Comment on the official FCC Filing for this action using my step-by-step instructions below:

  1. Browse to www.gofccyourself.com which will take you directly to the FCC filing where you can comment.
  2. Click “+ Express”
  3. Fill out the form – The “proceeding number” will auto populate. For “Name of Filer,” type your name exactly as it would show on your income tax return. For the section called “Brief Comment,” paste the following text into the box.
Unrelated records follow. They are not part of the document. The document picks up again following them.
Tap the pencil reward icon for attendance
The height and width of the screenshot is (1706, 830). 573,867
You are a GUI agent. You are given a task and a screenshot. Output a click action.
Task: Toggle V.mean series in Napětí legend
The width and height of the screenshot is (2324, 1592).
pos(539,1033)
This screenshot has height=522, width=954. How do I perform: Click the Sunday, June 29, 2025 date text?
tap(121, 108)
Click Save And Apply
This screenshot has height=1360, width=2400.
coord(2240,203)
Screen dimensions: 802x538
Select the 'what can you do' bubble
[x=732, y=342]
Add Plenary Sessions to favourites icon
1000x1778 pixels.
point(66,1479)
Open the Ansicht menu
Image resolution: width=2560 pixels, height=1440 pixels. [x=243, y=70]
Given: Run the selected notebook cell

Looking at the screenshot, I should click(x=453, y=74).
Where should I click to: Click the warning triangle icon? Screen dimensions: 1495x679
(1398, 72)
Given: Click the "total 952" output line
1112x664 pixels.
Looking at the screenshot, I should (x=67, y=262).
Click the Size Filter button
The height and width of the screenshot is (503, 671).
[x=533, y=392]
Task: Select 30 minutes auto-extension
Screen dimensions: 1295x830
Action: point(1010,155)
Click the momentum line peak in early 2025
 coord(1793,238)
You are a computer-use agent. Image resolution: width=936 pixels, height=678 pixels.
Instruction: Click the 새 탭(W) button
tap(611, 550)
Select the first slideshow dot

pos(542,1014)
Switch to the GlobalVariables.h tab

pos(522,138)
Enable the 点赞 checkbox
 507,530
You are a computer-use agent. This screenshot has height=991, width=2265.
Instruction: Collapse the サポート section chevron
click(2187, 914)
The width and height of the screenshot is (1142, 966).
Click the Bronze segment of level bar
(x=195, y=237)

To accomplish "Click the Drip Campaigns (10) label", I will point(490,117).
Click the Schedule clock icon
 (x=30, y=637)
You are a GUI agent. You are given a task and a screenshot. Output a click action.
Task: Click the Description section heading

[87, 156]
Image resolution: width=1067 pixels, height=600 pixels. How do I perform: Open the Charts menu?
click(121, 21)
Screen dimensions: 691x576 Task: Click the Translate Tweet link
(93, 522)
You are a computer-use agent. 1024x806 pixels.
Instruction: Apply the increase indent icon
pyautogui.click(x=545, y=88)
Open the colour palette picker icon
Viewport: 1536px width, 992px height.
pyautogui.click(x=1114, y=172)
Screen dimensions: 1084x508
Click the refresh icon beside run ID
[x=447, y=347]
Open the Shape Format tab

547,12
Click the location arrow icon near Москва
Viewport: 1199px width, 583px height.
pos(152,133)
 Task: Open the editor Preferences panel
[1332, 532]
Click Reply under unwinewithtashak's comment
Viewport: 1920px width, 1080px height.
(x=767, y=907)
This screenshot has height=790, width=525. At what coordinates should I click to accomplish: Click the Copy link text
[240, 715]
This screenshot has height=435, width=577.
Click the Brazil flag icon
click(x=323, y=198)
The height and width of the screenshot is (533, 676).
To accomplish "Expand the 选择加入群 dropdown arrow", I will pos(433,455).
I don't want ISPs to have the power to block websites, slow them down, give some sites an advantage over others, split the Internet into "fast lanes" for companies that pay and "slow lanes" for the rest, or force me to buy special "tiers" to access the sites and services I choose. That's exactly what the FCC plan would do. Blocking & throttling by ISPs is a serious problem. Comcast has throttled Netflix, AT&T blocked FaceTime, Time Warner Cable throttled the popular game League of Legends, and Verizon admitted it will introduce fast lanes for sites that pay-and slow lanes for everyone else-if the FCC lifts the rules. This hurts consumers and businesses large and small. If some companies can pay ISPs to have their content load faster, startups and small businesses that can't pay those fees won't be able to compete. This will kill the open marketplace that has enabled millions of small businesses and created America’s 5 most valuable companies. Without strong net neutrality protections, Internet providers will effectively be able to impose a tax on every sector of the American economy. Moreover, under Chairman Pai's plan, ISPs will be able to make it more difficult to access political speech that they don't like. They'll be able to charge fees for website delivery that would make it harder for blogs, nonprofits, artists, and others who can't pay up to have their voices heard. If the FCC passes their current order, every Internet user and business in this country will be unprotected from abuse by Internet providers, and the consequences will be dire.

Net Neutrality is essential to equal education, equal economic opportunity, social movements and lawful dissent. These are things that Republicans and corporate America are against. Without net neutrality, you will never see these opportunities on the Internet in the United States again.